Why Goodwill Ambassador Ishmael Beah Gives to UNICEF
People have stories about how they came to learn about UNICEF. For many in the U.S., those memories date back to going door-to-door on Halloween, Trick-or-Treating for UNICEF.
UNICEF Goodwill Ambassador Ishmael Beah's first encounter took place in childhood, too — except that his introduction to UNICEF happened in the midst of war in a place no child should be found.
"I met UNICEF on a battlefield."
Watch Ishmael Beah tell his story:
The onetime child soldier, who was forcibly recruited at age 13 after his entire family was killed in Sierra Leone's bloody civil war, recalls the first moment he laid eyes on UNICEF workers. He had just returned to his squad's base to collect arms and ammunition.
At first, Beah says, he mistook "the folks wearing jeans and blue shirts" for mercenaries who'd come to join the fighting. "No one ever came to see us who wasn't bringing guns, ammunition or drugs."
But gradually, as the people in blue shirts spoke with his commander, he realized that they were there for a far different purpose — to secure his freedom, and as it turns out, his future.
With UNICEF's help, Beah left the army and moved into a rehabilitation home in Freetown, where he began recovering from all he had seen and done. After being granted a passport, he traveled abroad for the first time, to the United Nations in 1996, where he bore witness to the horrors of war and met others with similar stories to tell.
"I met young people from all over the world who had been in similar situations, who had also met UNICEF in those circumstances. We were all there to speak and to talk about what we felt was needed to change the direction of our lives."
As a UNICEF Goodwill Ambassador, Beah has recounted his story many times and in many countries, to some of the most influential people in the world — as well as to children who have experienced the horrors of being forced to fight in a war. His 2008 memoir, A Long Way Gone: Memoirs of a Boy Soldier, became a bestseller.
And with UNICEF's help, he's working to end child soldiering. He's travelled to South Sudan, among other places, to meet with former child soldiers and advocate for their release and reintegration into their communities and families.

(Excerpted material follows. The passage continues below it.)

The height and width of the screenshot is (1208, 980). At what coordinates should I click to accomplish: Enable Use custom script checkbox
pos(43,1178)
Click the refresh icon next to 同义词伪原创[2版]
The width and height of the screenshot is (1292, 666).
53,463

Since the mid-1980s, UNICEF has helped secure child soldiers' release in more than a dozen countries including Afghanistan, Colombia, Liberia, Rwanda, Sierra Leone, Somalia and South Sudan. Once child soldiers have been freed and returned to their families, UNICEF continues to care for their physical and mental health, delivering life skills training and pointing them towards a positive future.
"When you support UNICEF, you're actually preserving humanity, because when you support the most vulnerable members of society, the children, it means that you're supporting women, you're supporting fathers, you're supporting communities, you're supporting nations," says Beah. "You're actually safeguarding humanity when you decide to donate or be a part of UNICEF, and I don't think there's any more noble cause in the world than that."